The Future of 9-1-1

Archive for August, 2008


Posted by sip911 on August 13, 2008

A caller dials 9-1-1 with an emergency. She whispers into the phone. The call taker tries to understand the nature of the emergency but the caller becomes silent. A video image of the caller appears and she looks frightened. She looks over her shoulder. She puts one finger to her mouth to indicate that she can’t speak. The call taker brings up an instant messaging window and types a message to the caller. The caller writes that she has been a victim of domestic assault and her husband is threatening her with a baseball bat. She’s afraid to leave the bedroom as she’s not sure if he is awake or passed out. The call taker responds that help is on the way and instructs the caller to remain quiet. The caller shares, via IM, that the man does not have a gun and is very, very drunk. She also writes that the back screen door is probably open but the front door is locked. The call taker sees that the woman is pretty badly bruised and bloodied and also sends for an ambulance.

Police arrive, quietly, enter through the back, and arrest the passed-out husband. The caller thanks the call-taker and hangs up as she’s assisted by the EMTs.

The situation is resolved, partly because technology that many of us use regularly was available for a 9-1-1 caller. In this example, the caller’s ability to communicate without speaking, using video and instant messaging, allowed responders to deal with the situation safely.

For those not familiar with 9-1-1 technology, the example seems pretty straightforward and obvious. They’d be surprised, I imagine, to know that the capabilities described above are not available in today’s 9-1-1 systems. We can’t, typically, support video or instant messaging. That caller would have to speak to communicate, and speaking is the last thing she feels safe doing.

We built our 9-1-1 system with the tools that were available in the 1960s, 1970s and 1980s when computing technology and communications technology were separate. (For a great time line on the history of 9-1-1 systems, check out the work of Dispatch Monthly Magazine here.) It worked because we had simple copper wires connecting each home to a central office and our locations were fixed. We didn’t take and make calls on the go. Sure, there were many challenges, but the telecommunications environment was predictable.

Then came wireless. And VoIP. And SMS and instant messaging. Quite simply, our communications technology has greatly outpaced our E9-1-1 systems. Now, we need to fix it.

Let’s Moonwalk

Not this


JFK didn’t say “let’s put a man on the moon “as fast as we can”. No, he said the we must do it in 10 years. The same opportunity exists to move our 9-1-1 systems into the 21st century. I challenge everyone to ask whether the policies we make and the investments we choose are simply incremental compromises that are equivalent to putting a man on the moon “as fast as we can.”

Specifically, I think it requires us to forget the original paradigm of E9-1-1 and consider some guiding principles.

(Ok, I know that it’s difficult to get from the current environment to an “ideal” state. Where’s the funding? The authority and governance? The technology? Smart people are working on all three of these problems. NENA is leading the charge generating positions and guidelines while staying in front of Congress. Technology is being tested by the Department of Transportation. )
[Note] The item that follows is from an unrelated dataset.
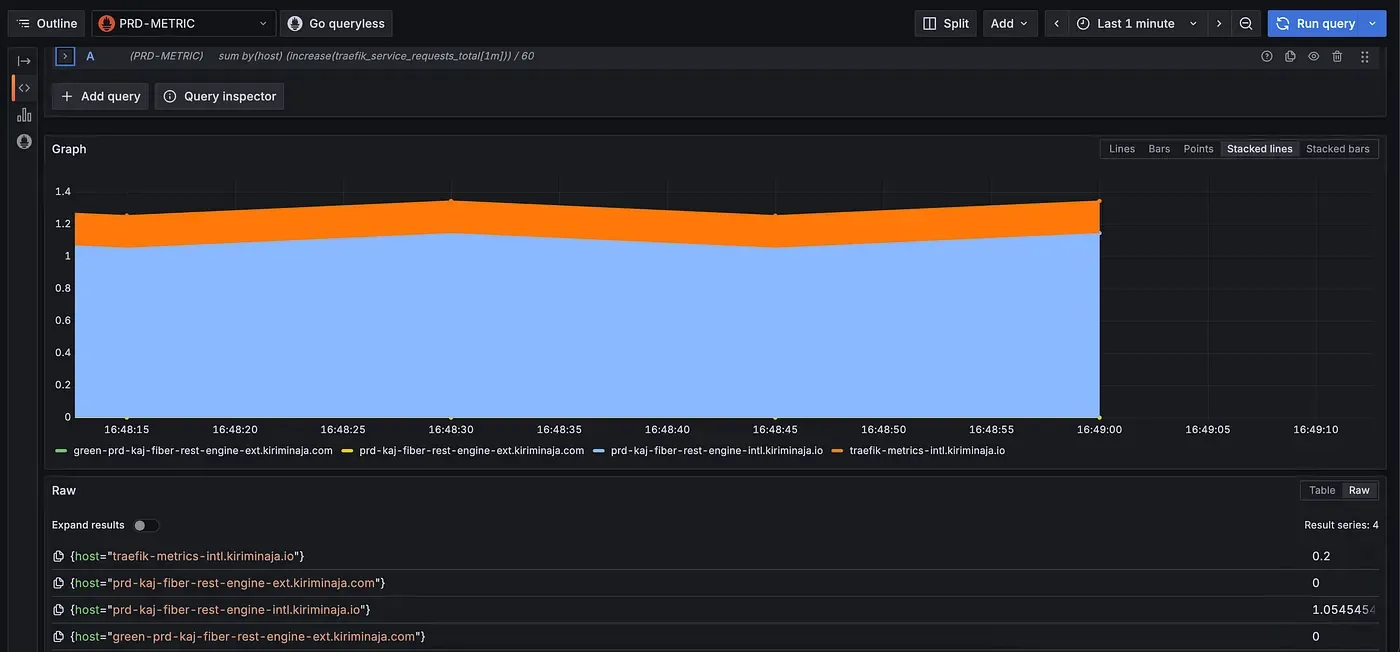Screen dimensions: 1400x652
Task: Expand query row A with the chevron
Action: [65, 56]

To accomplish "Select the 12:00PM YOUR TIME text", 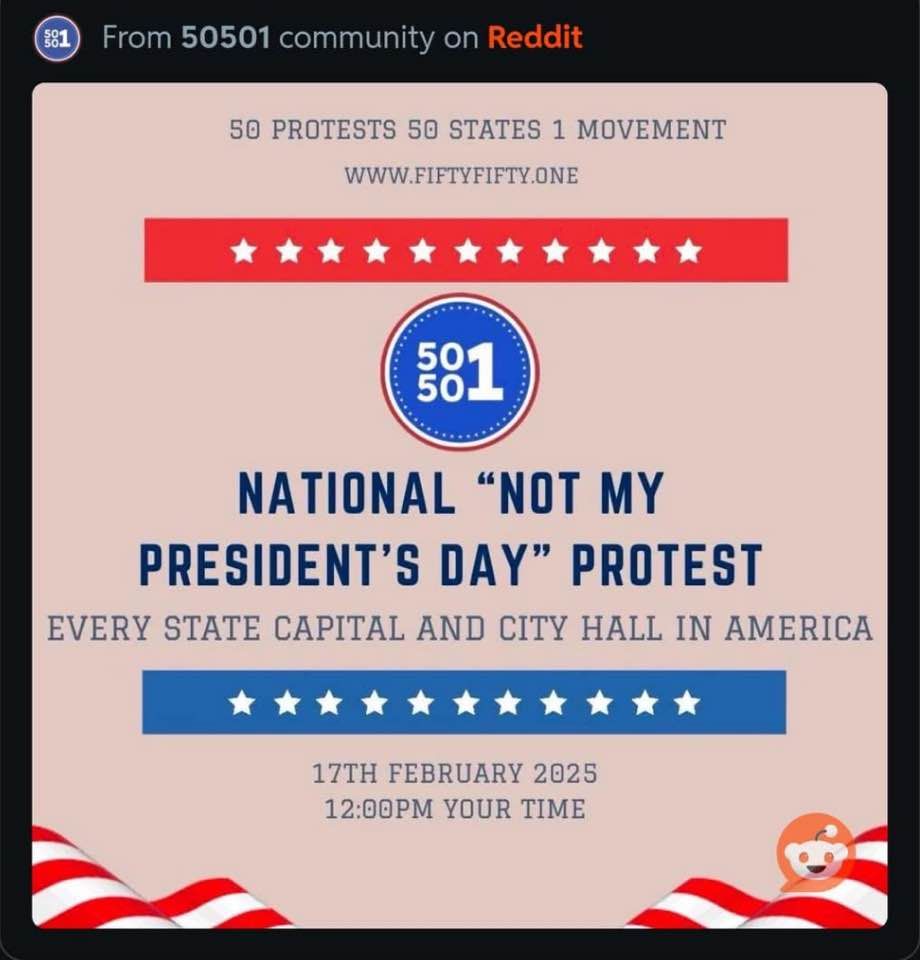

Recognizing all the challenges, I’ve put together what I think is a good start

Guiding Principles for a NG 9-1-1 system:

  1. Voice, video, text and other data should be sent to the PSAP in one message set and all should be transferred as needed
  2. SIP 9-1-1 calls can contain all location and caller information in the call requiring only reference databases to determine the mapping of location to PSAP (and thereby eliminating most ALI, MPC, or SR databases)
  3. Each call event should be captured and stored as a single record, with communications – regardless of media – captured in that record
  4. Location-intelligent devices will be able acquire and store their routing instructions prior to a call or determine routing in-call
  5. SMS, Satellite 9-1-1 calls, Instant Messaging and other new communication types should be easily supported.
  6. 9-1-1 systems, like other technologies, can be built on low-cost open software and industry standard Linux hardware. Proprietary technology is unnecessary.
  7. 9-1-1 Authorities can offer a managed service where PSAPs can subscribe to a solution vs. buy all the hardware and software themselves

A number of dedicated people are working every day to build solutions to the problem of improving our 9-1-1 system. Let’s make sure we get to the moon and not just halfway there.